WRITTEN TASKS>
[a] Retype everything in the CentOS Jigdo post from "[the template files" down to "versions for i386?".
[b] List every address in the CentOS Jigdo post that begins with "http:" or "file:".

[CentOS] Jigdo, etc...

Thu Dec 29 23:00:40 UTC 2005
Maciej Żenczykowski <maze at cela.pl>

Hi folks,

I've just finished rsyncing/downloading/jigdoizing the entire i386/x86_64 
CentOS 4.2 distribution.

If anyone is interested go to

http://mirror.tcs.ii.uj.edu.pl/jigdo/

You'll need to edit the .jigdo file by hand to change the server section

[Servers]
CentOS42=file:/opt/mirrors/centos/4.2/

to point to a local mirror (file, http or ftp), ie. to use kernel.org:

[Servers]
CentOS42=http://mirrors.kernel.org/centos/4.2/

While doing this I have come upon a few questions:

a) it seems the server cd's have a lot of stuff not present in the normal 
directory mirror, I guess this is an artifact of the build process?
[the template files for the servercd's are ~120MB]

b) what are the .newheaders and .repodata directories on i386 CD1?

c) why do the mirror repodata/*.xml.gz files not match neither the CD nor 
DVD versions for i386?

d) why does the i386 DVD not match ideally, but the x86_64 DVD matches 
for _all_ files.  The x86_64 CD1 also matches _much_ better than the i386 
CD1...

e) why aren't identical files between the two trees hardlinked?

DATA SECTION>
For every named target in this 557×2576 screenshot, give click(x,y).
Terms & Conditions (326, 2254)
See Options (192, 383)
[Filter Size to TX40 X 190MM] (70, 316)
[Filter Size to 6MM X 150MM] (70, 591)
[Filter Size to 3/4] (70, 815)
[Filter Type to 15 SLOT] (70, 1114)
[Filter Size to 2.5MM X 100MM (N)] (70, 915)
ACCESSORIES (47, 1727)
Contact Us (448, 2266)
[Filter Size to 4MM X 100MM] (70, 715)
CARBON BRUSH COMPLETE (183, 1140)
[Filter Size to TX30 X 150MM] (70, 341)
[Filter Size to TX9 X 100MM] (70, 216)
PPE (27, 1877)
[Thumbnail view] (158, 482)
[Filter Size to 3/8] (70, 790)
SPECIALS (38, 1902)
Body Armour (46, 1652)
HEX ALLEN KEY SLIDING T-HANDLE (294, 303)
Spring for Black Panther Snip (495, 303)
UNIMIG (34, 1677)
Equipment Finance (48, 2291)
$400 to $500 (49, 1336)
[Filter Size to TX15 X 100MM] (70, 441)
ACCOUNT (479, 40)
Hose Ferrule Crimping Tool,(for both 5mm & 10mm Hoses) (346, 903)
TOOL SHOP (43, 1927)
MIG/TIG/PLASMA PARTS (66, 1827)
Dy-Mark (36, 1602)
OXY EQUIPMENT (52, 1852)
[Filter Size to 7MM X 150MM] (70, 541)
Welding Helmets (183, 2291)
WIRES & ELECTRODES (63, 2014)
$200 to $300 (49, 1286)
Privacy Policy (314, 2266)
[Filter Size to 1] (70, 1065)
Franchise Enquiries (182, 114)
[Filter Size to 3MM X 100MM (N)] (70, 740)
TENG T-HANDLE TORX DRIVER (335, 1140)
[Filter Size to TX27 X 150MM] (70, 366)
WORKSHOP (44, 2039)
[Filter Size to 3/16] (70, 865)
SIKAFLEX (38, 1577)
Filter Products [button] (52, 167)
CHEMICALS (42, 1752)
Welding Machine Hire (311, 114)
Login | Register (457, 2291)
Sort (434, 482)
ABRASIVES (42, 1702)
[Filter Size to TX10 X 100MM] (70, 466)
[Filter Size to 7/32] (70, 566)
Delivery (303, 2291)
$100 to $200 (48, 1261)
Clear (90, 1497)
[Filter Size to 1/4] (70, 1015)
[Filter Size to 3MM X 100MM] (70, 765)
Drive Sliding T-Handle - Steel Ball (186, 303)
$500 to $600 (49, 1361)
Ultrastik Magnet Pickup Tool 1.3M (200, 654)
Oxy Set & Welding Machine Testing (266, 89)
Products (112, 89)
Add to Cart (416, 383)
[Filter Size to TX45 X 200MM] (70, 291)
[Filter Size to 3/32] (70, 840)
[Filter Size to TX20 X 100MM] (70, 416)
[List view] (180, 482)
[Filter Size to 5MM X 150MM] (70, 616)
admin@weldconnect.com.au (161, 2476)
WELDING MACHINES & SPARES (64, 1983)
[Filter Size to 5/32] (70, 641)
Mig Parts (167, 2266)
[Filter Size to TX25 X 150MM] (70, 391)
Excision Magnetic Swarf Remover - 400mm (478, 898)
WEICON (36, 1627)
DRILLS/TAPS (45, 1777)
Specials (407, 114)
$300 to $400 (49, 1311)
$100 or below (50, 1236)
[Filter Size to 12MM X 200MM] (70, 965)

THE RESULTS>
[a]
[the template files for the servercd's are ~120MB]

b) what are the .newheaders and .repodata directories on i386 CD1?

c) why do the mirror repodata/*.xml.gz files not match neither the CD nor 
DVD versions for i386?

[b]
- http://mirror.tcs.ii.uj.edu.pl/jigdo/
- file:/opt/mirrors/centos/4.2/
- http://mirrors.kernel.org/centos/4.2/